Discussion in 'Wall St. News' started by VicBee, Aug 13, 2022.

  1. VicBee

    VicBee

    I don't disagree with some of your points, but some of your premises are wrong. I take it you don't commute to work from the suburbs? I know plenty of people who commute 4 hours a day to their jobs, in snarling 10 lane freeways, 1 person per polluting vehicle, just for the luxury to live in the suburbs.
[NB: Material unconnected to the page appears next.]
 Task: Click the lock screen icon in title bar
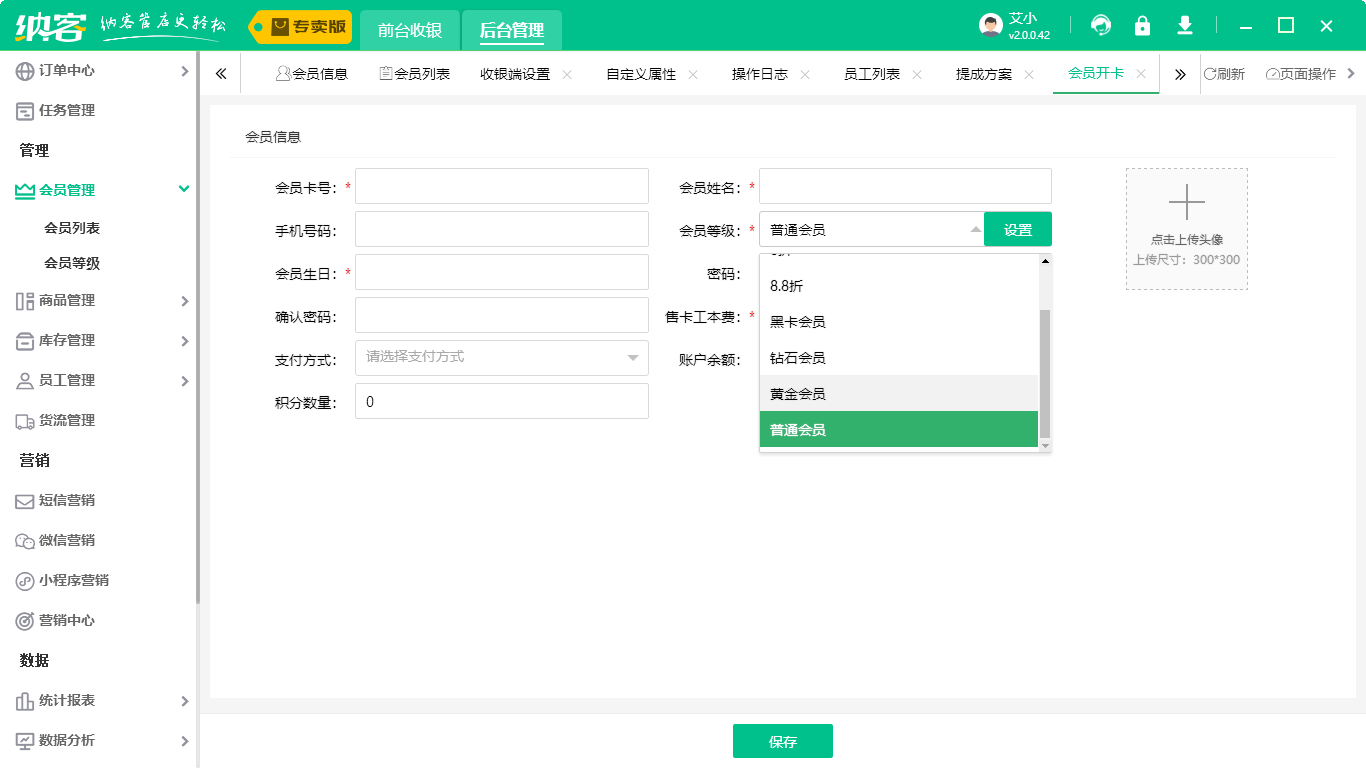tap(1142, 26)
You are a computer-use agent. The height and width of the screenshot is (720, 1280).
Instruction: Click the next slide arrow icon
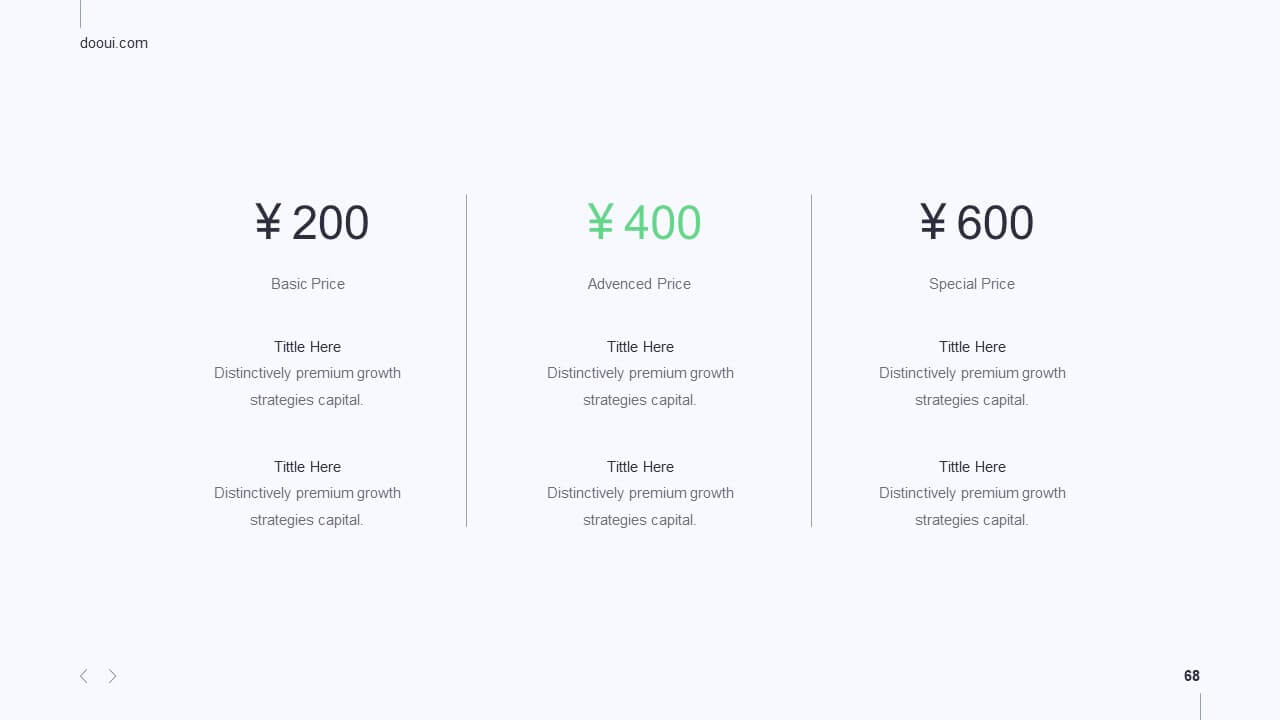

    HSR has a key benefit other than moving far more people than airplanes on short haul flights of 2 hours or so (6-8 hours driving distance). If you measure distances in time instead of miles, you find that within an hour, an HSR takes you a distance much further than commuting by vehicle and too short for flights, something around 150-200 miles. This could be a huge boom for the economic development of smaller towns out of existing commuting reach when an HSR stop is built there. In the case of California, for example, San Diego to Sacramento would take 2.5 hrs, with stops in Bakersfield, Fresno and Stockton on the way, something neither car nore airplane can do. These 3 cities would see a huge economic boom from the influx of people moving there because commutes are shrunk to sub 1 hour. And this is not speculation; it's been demonstrated wherever HSR has been built.
    From a political perspective I can see why Republicans would be against HSR development, because cities vote Democratic in large majority and thus these Republican country towns would eventually turn blue over a couple decades as influx of people create urban diversity.
     
    #81     Aug 25, 2022
  2. TheDawn

    TheDawn

    I was thinking about the same thing when I was talking about improving the existing highway infrastructure. LOL We need to upgrade our road structure to accommodate flying cars!! We don't need to reinvent the wheels to build some freaking high-speed rails. Why ride with ten thousand idiot strangers in some crowded rail cars when I can ride in the privacy of my own flying car!!
     
    #82     Aug 25, 2022
  3. TheDawn

    TheDawn

    If commuting is really such a huge problem, perhaps a better solution would be telecommuting or remote working. We were able to do it during the pandemic we can certainly do it when the pandemic is over. And this solution would require far less investment and would be even more environmentally friendly with very minimal impact on land use and the ecosystem than building a dedicated rail system that would be extremely expensive especially given the special terrain of California which has so many mountain ranges and bodies of water that would require bridges and tunnels to be built. It would be far more economically efficient as well as environmentally friendly for people to just work from home and then just commute once in a while to the office for any obligatory in-person meetings using the existing road structure. To me, the need to have the expensive high-speed rail is just not there and it has nothing to do with political affiliations or urban diversity or whatever. It has to do with cost/benefit. The cost to connect some sleepy small towns over some rail system is just not justified for the possible potential benefits it could bring. You can't rely solely on the "if you build it, they will come" notion for all projects. You need to have a reasonable expected cost-recovery date in order to justify the high cost of large projects like the high-speed rail. Like I said, for the same amount of money, it might be much more worthwhile to spend them on other more urgently needed infrastructures such as public education and health, curtailing organized crime, substance abuse control, affordable housing... just to name a few.
     
    #83     Aug 25, 2022
  4. canada812

    canada812

    #84     Aug 25, 2022
  5. VicBee

    VicBee

    This is based on your judgement, not fact. Reread my previous post on the impact of HSR on towns within 100-200 miles of major urban centers in which stations are built. The newly available flexibility brings huge relief to congestion in existing urban centers while promoting dynamic development elsewhere.
    California is particularly well suited as the land between LA and the Bay Area is mostly flat and sparsely inhabited except for the towns I noted before.
     
    #85     Aug 26, 2022
  6. TheDawn

    TheDawn

    What about telecommuting where people won't need to commute to go to work except for the occasional visits to the office for in-person meetings? Seems to me still a waste of resources to just construct one line when there are currently 17 scheduled train trips going between LA and the Bay Area. And as @Overnight has mentioned, where are the flying cars? What's going to happen to this expensive high-speed rail when we finally get flying cars and hovercraft? It's going to go to waste. And there are already personal charter flights that serve these two cities.
     
    #86     Aug 26, 2022
  7. TheDawn

    TheDawn

    Paywall. Can't read it. Why can't those Chinese companies just report their financial results according to accounting standards like everyone else? Why is there have to be deals? What about the rest of the countries? Do they get to have special deals for listing with the United States? I dunno what those deals cover cuz of the paywall which prevents me from reading the article, but if it allows special provisions that exempt Chinese companies from reporting certain aspects of their financial statements, it sounds to me to be utterly unfair to companies from the rest of the countries that choose to comply without those "deals".